Structural aspects of the gastric H,K ATPase: the M5/M6 domain and alpha beta association.

This review summarizes some of the structural information that has been obtained on the gastric H,K ATPase. Methods such as tryptic digestion, site specific labeling and in vitro translation combine to provide a ten membrane segment model with however reservations as to the full transmembrane nature of M5 or M6. Labeling this region with the thiophilic luminal face reagent omeprazole provided cogent evidence that cys 813 but not cys 822 was labeled.
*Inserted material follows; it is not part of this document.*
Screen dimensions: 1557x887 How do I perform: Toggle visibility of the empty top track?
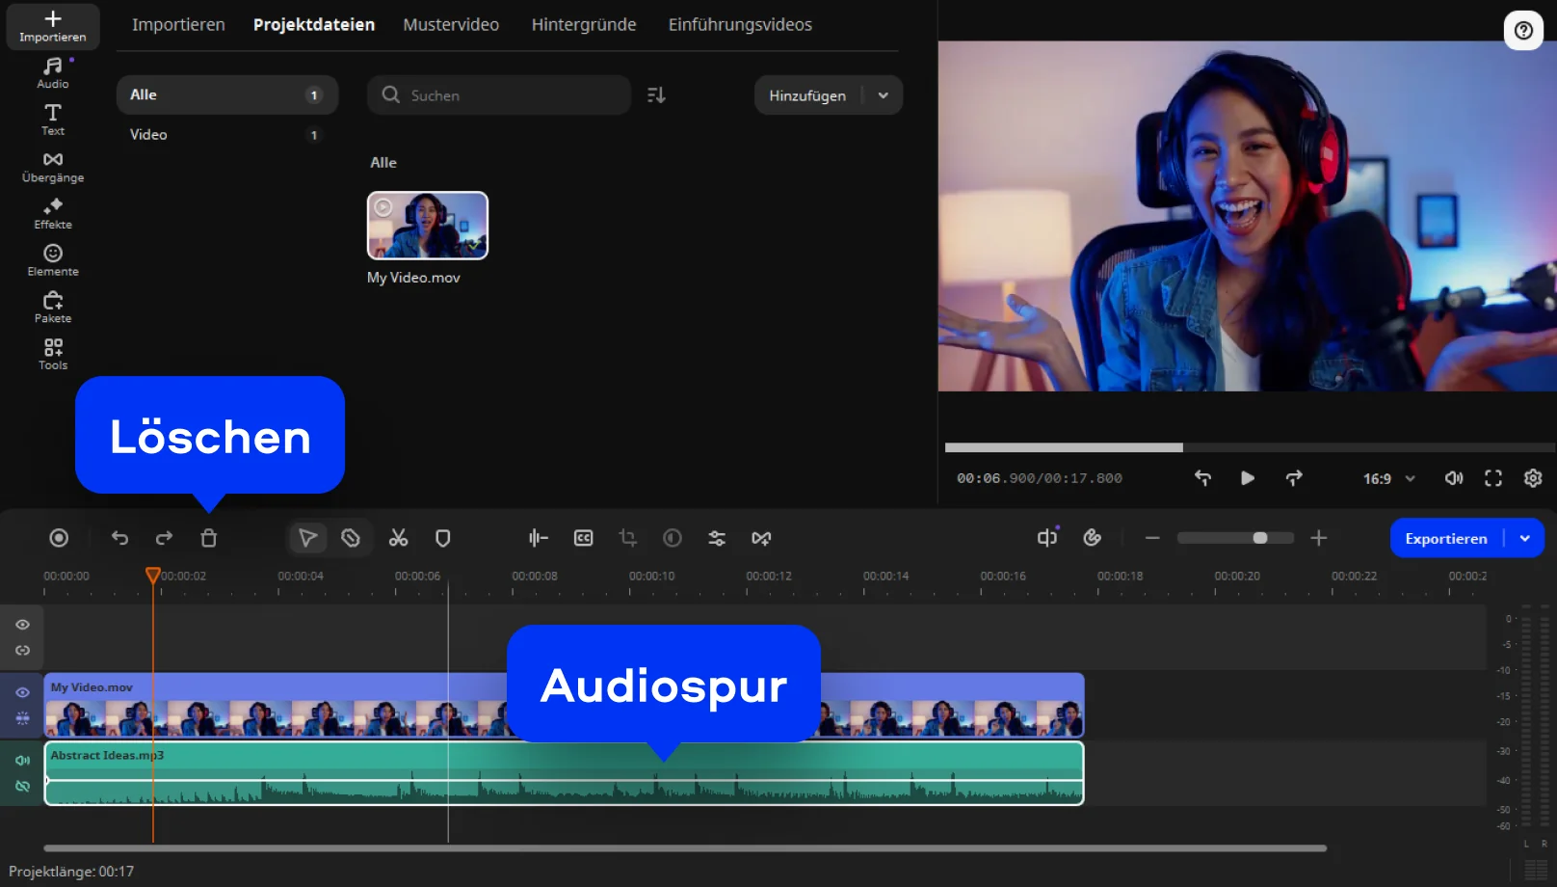pos(22,625)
On the other hand, cysteine mutagenesis provided evidence that removal of cys 813 did not affect inhibition of Rb transport by omeprazole whereas removal of cys 822 although not affecting ATPase activity abolished omeprazole inhibition of transport. A model to reconcile these data is presented where M5 and M6 although intramembranal are not transmembrane hairpin structures. Analysis of the region of alpha beta interaction by tryptic digestion and WGA chromatography to define those fragments of alpha that remain beta associated shows that leu 853 to arg 922 in the TM7-loop are a major region of association with the beta subunit. Yeast two hybrid analysis, when combined with these data and those from a chimeric construct, indicates that the sequence Q 907 to R 922 is the important element of interaction in the alpha subunit and no other extracytoplasmic domain was found to interact. Two regions of the beta subunit interact with this region of the alpha subunit between Q64 and N130 as well as A156 and R188. Apparently the beta subunit is folded around a small region of the large extracytoplasmic loop between TM7 and TM8, closer to TM8.